## Task details
Across all the records, filter for lines with the word "İşte" and copy them.

+++ Data section +++

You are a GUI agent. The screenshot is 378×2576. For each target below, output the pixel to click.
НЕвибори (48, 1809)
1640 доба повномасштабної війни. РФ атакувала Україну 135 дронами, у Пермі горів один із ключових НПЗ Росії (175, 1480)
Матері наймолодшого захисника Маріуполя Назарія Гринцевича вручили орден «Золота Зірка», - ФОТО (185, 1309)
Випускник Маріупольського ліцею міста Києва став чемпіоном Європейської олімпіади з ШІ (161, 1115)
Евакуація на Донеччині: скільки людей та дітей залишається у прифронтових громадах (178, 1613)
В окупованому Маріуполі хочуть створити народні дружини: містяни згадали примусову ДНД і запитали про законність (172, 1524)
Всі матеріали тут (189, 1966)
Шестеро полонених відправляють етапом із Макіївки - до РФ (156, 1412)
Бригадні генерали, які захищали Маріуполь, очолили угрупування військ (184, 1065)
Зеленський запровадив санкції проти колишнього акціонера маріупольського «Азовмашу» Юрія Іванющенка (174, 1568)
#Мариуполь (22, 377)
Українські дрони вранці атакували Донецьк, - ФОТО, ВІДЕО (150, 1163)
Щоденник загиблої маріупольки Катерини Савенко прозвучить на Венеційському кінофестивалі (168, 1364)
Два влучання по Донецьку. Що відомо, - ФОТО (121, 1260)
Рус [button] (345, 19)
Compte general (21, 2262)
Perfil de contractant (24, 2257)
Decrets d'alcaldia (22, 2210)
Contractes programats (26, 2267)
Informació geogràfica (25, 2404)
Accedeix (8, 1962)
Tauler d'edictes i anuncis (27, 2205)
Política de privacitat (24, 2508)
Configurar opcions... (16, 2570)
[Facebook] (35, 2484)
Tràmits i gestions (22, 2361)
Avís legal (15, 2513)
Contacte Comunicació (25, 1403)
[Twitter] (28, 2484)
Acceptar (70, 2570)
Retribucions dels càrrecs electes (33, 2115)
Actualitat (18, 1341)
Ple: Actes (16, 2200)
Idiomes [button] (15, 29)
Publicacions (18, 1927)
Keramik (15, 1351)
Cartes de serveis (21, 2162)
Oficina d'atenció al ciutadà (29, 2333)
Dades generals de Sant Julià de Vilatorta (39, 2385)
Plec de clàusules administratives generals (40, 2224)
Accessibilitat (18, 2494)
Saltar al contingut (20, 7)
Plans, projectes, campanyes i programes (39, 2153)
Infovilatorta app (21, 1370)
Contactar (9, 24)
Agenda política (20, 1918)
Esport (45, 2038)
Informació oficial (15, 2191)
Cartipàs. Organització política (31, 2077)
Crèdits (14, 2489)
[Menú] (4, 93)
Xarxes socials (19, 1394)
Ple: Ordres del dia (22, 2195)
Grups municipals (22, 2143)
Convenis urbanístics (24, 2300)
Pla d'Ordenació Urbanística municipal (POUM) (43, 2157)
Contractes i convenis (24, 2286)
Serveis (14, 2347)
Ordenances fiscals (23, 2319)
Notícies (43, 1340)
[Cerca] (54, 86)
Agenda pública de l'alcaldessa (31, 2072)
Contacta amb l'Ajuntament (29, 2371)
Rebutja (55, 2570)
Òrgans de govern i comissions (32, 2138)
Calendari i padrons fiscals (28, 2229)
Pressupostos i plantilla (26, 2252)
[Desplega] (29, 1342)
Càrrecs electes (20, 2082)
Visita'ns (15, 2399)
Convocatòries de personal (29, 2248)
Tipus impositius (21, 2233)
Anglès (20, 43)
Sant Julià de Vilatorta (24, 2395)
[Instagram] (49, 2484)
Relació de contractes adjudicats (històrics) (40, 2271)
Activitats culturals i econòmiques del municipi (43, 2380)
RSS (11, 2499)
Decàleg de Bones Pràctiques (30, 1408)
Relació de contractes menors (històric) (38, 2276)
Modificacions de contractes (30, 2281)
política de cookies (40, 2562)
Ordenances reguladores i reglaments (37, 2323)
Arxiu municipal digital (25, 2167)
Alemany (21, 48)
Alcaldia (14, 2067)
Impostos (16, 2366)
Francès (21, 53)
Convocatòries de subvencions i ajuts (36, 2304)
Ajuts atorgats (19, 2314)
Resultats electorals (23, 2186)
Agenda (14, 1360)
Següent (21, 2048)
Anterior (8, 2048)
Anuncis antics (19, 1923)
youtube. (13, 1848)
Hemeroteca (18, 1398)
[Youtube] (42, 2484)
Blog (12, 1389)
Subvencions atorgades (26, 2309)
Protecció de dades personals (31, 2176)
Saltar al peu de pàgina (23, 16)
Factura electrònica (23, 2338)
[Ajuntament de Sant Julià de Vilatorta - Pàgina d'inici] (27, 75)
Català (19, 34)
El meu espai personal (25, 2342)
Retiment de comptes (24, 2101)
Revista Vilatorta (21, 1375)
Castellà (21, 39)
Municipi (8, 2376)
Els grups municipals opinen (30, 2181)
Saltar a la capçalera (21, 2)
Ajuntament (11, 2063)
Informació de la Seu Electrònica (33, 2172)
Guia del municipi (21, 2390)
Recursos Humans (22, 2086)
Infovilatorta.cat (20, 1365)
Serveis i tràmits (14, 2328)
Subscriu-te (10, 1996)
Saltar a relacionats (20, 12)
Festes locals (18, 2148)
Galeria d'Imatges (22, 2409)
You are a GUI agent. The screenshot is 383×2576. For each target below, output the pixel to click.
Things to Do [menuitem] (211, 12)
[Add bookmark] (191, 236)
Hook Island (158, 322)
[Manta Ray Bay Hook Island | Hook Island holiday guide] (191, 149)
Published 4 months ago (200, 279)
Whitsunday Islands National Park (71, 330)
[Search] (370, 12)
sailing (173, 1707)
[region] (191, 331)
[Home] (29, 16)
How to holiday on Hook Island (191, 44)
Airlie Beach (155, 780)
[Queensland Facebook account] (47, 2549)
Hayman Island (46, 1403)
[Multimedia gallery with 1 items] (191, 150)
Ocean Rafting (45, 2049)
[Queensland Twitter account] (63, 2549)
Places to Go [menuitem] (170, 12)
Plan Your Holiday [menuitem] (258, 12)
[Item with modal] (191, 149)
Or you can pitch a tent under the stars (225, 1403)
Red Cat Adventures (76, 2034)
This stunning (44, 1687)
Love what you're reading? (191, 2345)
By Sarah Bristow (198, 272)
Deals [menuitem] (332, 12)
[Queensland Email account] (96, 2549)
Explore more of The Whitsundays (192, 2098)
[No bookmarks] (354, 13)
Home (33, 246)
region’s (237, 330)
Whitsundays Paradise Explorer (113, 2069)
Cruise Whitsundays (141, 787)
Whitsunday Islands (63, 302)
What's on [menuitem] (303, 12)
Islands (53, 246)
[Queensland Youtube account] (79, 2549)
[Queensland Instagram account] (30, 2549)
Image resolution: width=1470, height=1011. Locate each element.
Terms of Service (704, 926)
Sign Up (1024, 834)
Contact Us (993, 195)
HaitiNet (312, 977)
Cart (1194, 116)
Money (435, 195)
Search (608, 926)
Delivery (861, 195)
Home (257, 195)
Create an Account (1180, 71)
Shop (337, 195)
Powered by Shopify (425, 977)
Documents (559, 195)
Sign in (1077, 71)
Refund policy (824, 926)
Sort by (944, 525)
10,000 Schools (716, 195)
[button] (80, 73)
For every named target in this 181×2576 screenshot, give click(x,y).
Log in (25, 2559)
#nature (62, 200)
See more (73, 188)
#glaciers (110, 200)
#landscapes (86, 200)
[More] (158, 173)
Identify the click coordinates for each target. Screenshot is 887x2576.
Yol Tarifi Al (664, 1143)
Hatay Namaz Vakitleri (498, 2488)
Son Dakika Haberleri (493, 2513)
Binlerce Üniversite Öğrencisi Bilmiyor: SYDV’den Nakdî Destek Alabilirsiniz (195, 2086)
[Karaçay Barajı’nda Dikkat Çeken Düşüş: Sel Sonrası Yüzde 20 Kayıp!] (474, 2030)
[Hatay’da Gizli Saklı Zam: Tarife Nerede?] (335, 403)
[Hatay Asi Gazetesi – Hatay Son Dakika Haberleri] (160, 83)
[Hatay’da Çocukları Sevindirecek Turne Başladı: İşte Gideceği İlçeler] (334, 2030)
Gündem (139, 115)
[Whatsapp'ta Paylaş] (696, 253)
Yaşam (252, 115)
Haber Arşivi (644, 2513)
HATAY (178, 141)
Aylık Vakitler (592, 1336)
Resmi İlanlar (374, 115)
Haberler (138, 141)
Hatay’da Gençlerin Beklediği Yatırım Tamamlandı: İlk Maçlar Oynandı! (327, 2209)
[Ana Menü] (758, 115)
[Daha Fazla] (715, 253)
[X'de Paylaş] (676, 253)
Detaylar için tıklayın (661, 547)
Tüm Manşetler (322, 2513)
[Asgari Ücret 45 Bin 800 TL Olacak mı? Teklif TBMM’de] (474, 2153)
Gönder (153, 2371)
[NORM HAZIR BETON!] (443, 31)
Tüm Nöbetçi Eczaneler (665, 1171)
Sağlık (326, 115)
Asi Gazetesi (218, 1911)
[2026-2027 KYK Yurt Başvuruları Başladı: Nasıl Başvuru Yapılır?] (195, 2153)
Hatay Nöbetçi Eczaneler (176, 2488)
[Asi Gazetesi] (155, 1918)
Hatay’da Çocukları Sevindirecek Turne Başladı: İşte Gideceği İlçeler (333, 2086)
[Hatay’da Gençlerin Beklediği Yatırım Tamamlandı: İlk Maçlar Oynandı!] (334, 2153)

+++

## Written response
[Hatay’da Çocukları Sevindirecek Turne Başladı: İşte Gideceği İlçeler] (334, 2030)
Hatay’da Çocukları Sevindirecek Turne Başladı: İşte Gideceği İlçeler (333, 2086)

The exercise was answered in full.